■ What needs to be done: Rewrite all the items below, switching each "computer-use agent" to "desktop automation agent" and leaving everything else unchanged.

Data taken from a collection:
=-=-=

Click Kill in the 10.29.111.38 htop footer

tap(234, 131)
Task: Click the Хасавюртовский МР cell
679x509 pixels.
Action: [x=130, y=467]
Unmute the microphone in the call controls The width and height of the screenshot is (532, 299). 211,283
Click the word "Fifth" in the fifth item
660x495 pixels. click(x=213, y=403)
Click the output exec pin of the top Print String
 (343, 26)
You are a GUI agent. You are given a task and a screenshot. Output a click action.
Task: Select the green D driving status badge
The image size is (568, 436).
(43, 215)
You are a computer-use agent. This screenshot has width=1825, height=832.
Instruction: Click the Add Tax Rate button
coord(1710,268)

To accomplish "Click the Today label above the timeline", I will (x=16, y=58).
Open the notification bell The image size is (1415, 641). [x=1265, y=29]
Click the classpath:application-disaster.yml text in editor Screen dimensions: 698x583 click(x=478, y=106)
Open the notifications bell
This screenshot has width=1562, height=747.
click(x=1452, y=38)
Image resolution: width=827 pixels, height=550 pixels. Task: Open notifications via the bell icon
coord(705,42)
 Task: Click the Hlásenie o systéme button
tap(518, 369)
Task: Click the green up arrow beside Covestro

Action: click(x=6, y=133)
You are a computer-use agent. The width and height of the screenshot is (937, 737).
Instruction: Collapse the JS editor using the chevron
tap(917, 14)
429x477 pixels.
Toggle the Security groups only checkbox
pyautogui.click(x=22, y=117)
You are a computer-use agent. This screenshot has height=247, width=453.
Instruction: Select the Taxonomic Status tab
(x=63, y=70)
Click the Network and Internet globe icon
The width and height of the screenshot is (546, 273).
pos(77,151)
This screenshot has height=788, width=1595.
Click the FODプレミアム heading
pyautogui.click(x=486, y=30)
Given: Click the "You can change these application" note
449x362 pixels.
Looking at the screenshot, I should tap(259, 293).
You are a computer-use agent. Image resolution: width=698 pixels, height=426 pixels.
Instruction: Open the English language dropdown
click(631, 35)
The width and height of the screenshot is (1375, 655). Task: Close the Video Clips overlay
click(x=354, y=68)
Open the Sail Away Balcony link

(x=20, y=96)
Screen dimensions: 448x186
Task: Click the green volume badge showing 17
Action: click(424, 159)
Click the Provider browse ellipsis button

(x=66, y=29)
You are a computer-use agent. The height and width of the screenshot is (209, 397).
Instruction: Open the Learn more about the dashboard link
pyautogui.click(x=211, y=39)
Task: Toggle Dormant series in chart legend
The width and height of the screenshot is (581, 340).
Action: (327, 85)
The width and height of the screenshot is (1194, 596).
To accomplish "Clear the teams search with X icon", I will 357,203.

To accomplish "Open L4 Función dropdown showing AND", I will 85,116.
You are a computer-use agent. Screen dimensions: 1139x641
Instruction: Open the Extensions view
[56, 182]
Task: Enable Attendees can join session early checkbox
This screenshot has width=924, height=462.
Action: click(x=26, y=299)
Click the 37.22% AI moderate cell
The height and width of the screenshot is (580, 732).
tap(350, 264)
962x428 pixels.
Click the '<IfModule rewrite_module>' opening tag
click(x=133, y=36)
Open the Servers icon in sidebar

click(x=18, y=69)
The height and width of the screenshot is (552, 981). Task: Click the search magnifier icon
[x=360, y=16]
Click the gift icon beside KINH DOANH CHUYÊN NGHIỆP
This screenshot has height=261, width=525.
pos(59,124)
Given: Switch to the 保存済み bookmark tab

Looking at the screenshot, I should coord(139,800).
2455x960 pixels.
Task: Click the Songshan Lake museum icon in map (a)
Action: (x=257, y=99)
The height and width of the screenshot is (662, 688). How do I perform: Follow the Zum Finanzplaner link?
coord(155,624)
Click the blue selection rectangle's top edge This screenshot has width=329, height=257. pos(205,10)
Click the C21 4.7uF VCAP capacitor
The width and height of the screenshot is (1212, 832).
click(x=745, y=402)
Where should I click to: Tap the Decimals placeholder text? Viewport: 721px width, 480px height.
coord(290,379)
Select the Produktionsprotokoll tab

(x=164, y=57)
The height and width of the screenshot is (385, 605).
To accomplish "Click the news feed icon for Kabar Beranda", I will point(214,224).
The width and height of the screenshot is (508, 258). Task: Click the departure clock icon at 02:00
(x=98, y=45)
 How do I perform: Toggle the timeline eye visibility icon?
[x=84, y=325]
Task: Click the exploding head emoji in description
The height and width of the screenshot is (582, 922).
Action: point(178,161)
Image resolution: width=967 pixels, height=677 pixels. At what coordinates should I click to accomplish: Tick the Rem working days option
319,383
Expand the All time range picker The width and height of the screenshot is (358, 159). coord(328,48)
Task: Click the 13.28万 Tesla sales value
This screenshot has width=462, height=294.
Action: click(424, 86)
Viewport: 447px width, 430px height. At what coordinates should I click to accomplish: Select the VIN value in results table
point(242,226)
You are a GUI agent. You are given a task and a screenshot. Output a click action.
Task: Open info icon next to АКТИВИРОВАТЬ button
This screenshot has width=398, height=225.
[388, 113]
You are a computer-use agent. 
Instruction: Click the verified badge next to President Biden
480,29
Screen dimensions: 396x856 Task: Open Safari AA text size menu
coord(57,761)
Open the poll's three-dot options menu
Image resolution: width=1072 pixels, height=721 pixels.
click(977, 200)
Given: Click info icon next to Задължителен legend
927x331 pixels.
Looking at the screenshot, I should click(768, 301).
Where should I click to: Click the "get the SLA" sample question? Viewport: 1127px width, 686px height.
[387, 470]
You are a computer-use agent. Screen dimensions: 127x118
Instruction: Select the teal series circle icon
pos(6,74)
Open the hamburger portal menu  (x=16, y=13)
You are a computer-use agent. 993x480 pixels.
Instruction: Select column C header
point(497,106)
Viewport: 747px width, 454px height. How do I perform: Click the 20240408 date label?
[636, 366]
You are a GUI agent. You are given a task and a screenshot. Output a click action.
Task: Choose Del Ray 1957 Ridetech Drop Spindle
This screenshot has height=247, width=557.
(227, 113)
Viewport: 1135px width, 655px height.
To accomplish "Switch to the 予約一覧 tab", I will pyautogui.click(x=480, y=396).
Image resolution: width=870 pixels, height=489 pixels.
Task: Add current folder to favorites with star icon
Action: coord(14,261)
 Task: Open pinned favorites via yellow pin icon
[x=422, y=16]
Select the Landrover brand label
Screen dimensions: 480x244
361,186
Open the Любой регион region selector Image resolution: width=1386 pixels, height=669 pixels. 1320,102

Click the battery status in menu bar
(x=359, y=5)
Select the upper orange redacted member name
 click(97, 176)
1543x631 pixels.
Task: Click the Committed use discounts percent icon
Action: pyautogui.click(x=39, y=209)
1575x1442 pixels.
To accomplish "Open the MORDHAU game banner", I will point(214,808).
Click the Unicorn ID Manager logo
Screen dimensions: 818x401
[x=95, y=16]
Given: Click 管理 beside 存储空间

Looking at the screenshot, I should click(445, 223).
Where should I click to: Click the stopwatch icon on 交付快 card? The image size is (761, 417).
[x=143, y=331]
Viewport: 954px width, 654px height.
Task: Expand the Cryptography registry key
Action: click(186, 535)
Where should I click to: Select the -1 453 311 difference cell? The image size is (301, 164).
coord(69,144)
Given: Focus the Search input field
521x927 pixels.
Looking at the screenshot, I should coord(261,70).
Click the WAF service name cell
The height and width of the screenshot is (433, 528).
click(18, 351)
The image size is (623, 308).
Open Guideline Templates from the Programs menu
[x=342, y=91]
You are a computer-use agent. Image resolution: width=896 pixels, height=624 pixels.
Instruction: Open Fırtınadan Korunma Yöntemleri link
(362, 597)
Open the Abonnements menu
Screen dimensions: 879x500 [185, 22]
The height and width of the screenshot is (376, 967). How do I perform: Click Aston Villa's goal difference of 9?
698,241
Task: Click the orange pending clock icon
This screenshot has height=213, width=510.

=-=-=

■ Result for this exercise:
Click Kill in the 10.29.111.38 htop footer

tap(234, 131)
Task: Click the Хасавюртовский МР cell
679x509 pixels.
Action: [x=130, y=467]
Unmute the microphone in the call controls The width and height of the screenshot is (532, 299). 211,283
Click the word "Fifth" in the fifth item
660x495 pixels. click(x=213, y=403)
Click the output exec pin of the top Print String
 (343, 26)
You are a GUI agent. You are given a task and a screenshot. Output a click action.
Task: Select the green D driving status badge
The image size is (568, 436).
(43, 215)
You are a desktop automation agent. This screenshot has width=1825, height=832.
Instruction: Click the Add Tax Rate button
coord(1710,268)

To accomplish "Click the Today label above the timeline", I will (x=16, y=58).
Open the notification bell The image size is (1415, 641). [x=1265, y=29]
Click the classpath:application-disaster.yml text in editor Screen dimensions: 698x583 click(x=478, y=106)
Open the notifications bell
This screenshot has width=1562, height=747.
click(x=1452, y=38)
Image resolution: width=827 pixels, height=550 pixels. Task: Open notifications via the bell icon
coord(705,42)
 Task: Click the Hlásenie o systéme button
tap(518, 369)
Task: Click the green up arrow beside Covestro

Action: click(x=6, y=133)
You are a desktop automation agent. The width and height of the screenshot is (937, 737).
Instruction: Collapse the JS editor using the chevron
tap(917, 14)
429x477 pixels.
Toggle the Security groups only checkbox
pyautogui.click(x=22, y=117)
You are a desktop automation agent. This screenshot has height=247, width=453.
Instruction: Select the Taxonomic Status tab
(x=63, y=70)
Click the Network and Internet globe icon
The width and height of the screenshot is (546, 273).
pos(77,151)
This screenshot has height=788, width=1595.
Click the FODプレミアム heading
pyautogui.click(x=486, y=30)
Given: Click the "You can change these application" note
449x362 pixels.
Looking at the screenshot, I should tap(259, 293).
You are a desktop automation agent. Image resolution: width=698 pixels, height=426 pixels.
Instruction: Open the English language dropdown
click(631, 35)
The width and height of the screenshot is (1375, 655). Task: Close the Video Clips overlay
click(x=354, y=68)
Open the Sail Away Balcony link

(x=20, y=96)
Screen dimensions: 448x186
Task: Click the green volume badge showing 17
Action: click(424, 159)
Click the Provider browse ellipsis button

(x=66, y=29)
You are a desktop automation agent. The height and width of the screenshot is (209, 397).
Instruction: Open the Learn more about the dashboard link
pyautogui.click(x=211, y=39)
Task: Toggle Dormant series in chart legend
The width and height of the screenshot is (581, 340).
Action: (327, 85)
The width and height of the screenshot is (1194, 596).
To accomplish "Clear the teams search with X icon", I will 357,203.

To accomplish "Open L4 Función dropdown showing AND", I will 85,116.
You are a desktop automation agent. Screen dimensions: 1139x641
Instruction: Open the Extensions view
[56, 182]
Task: Enable Attendees can join session early checkbox
This screenshot has width=924, height=462.
Action: click(x=26, y=299)
Click the 37.22% AI moderate cell
The height and width of the screenshot is (580, 732).
tap(350, 264)
962x428 pixels.
Click the '<IfModule rewrite_module>' opening tag
click(x=133, y=36)
Open the Servers icon in sidebar

click(x=18, y=69)
The height and width of the screenshot is (552, 981). Task: Click the search magnifier icon
[x=360, y=16]
Click the gift icon beside KINH DOANH CHUYÊN NGHIỆP
This screenshot has height=261, width=525.
pos(59,124)
Given: Switch to the 保存済み bookmark tab

Looking at the screenshot, I should coord(139,800).
2455x960 pixels.
Task: Click the Songshan Lake museum icon in map (a)
Action: (x=257, y=99)
The height and width of the screenshot is (662, 688). How do I perform: Follow the Zum Finanzplaner link?
coord(155,624)
Click the blue selection rectangle's top edge This screenshot has width=329, height=257. pos(205,10)
Click the C21 4.7uF VCAP capacitor
The width and height of the screenshot is (1212, 832).
click(x=745, y=402)
Where should I click to: Tap the Decimals placeholder text? Viewport: 721px width, 480px height.
coord(290,379)
Select the Produktionsprotokoll tab

(x=164, y=57)
The height and width of the screenshot is (385, 605).
To accomplish "Click the news feed icon for Kabar Beranda", I will point(214,224).
The width and height of the screenshot is (508, 258). Task: Click the departure clock icon at 02:00
(x=98, y=45)
 How do I perform: Toggle the timeline eye visibility icon?
[x=84, y=325]
Task: Click the exploding head emoji in description
The height and width of the screenshot is (582, 922).
Action: point(178,161)
Image resolution: width=967 pixels, height=677 pixels. At what coordinates should I click to accomplish: Tick the Rem working days option
319,383
Expand the All time range picker The width and height of the screenshot is (358, 159). coord(328,48)
Task: Click the 13.28万 Tesla sales value
This screenshot has width=462, height=294.
Action: click(424, 86)
Viewport: 447px width, 430px height. At what coordinates should I click to accomplish: Select the VIN value in results table
point(242,226)
You are a GUI agent. You are given a task and a screenshot. Output a click action.
Task: Open info icon next to АКТИВИРОВАТЬ button
This screenshot has width=398, height=225.
[388, 113]
You are a desktop automation agent. 
Instruction: Click the verified badge next to President Biden
480,29
Screen dimensions: 396x856 Task: Open Safari AA text size menu
coord(57,761)
Open the poll's three-dot options menu
Image resolution: width=1072 pixels, height=721 pixels.
click(977, 200)
Given: Click info icon next to Задължителен legend
927x331 pixels.
Looking at the screenshot, I should click(768, 301).
Where should I click to: Click the "get the SLA" sample question? Viewport: 1127px width, 686px height.
[387, 470]
You are a desktop automation agent. Screen dimensions: 127x118
Instruction: Select the teal series circle icon
pos(6,74)
Open the hamburger portal menu  (x=16, y=13)
You are a desktop automation agent. 993x480 pixels.
Instruction: Select column C header
point(497,106)
Viewport: 747px width, 454px height. How do I perform: Click the 20240408 date label?
[636, 366]
You are a GUI agent. You are given a task and a screenshot. Output a click action.
Task: Choose Del Ray 1957 Ridetech Drop Spindle
This screenshot has height=247, width=557.
(227, 113)
Viewport: 1135px width, 655px height.
To accomplish "Switch to the 予約一覧 tab", I will pyautogui.click(x=480, y=396).
Image resolution: width=870 pixels, height=489 pixels.
Task: Add current folder to favorites with star icon
Action: coord(14,261)
 Task: Open pinned favorites via yellow pin icon
[x=422, y=16]
Select the Landrover brand label
Screen dimensions: 480x244
361,186
Open the Любой регион region selector Image resolution: width=1386 pixels, height=669 pixels. 1320,102

Click the battery status in menu bar
(x=359, y=5)
Select the upper orange redacted member name
 click(97, 176)
1543x631 pixels.
Task: Click the Committed use discounts percent icon
Action: pyautogui.click(x=39, y=209)
1575x1442 pixels.
To accomplish "Open the MORDHAU game banner", I will point(214,808).
Click the Unicorn ID Manager logo
Screen dimensions: 818x401
[x=95, y=16]
Given: Click 管理 beside 存储空间

Looking at the screenshot, I should click(445, 223).
Where should I click to: Click the stopwatch icon on 交付快 card? The image size is (761, 417).
[x=143, y=331]
Viewport: 954px width, 654px height.
Task: Expand the Cryptography registry key
Action: click(186, 535)
Where should I click to: Select the -1 453 311 difference cell? The image size is (301, 164).
coord(69,144)
Given: Focus the Search input field
521x927 pixels.
Looking at the screenshot, I should coord(261,70).
Click the WAF service name cell
The height and width of the screenshot is (433, 528).
click(18, 351)
The image size is (623, 308).
Open Guideline Templates from the Programs menu
[x=342, y=91]
You are a desktop automation agent. Image resolution: width=896 pixels, height=624 pixels.
Instruction: Open Fırtınadan Korunma Yöntemleri link
(362, 597)
Open the Abonnements menu
Screen dimensions: 879x500 [185, 22]
The height and width of the screenshot is (376, 967). How do I perform: Click Aston Villa's goal difference of 9?
698,241
Task: Click the orange pending clock icon
This screenshot has height=213, width=510.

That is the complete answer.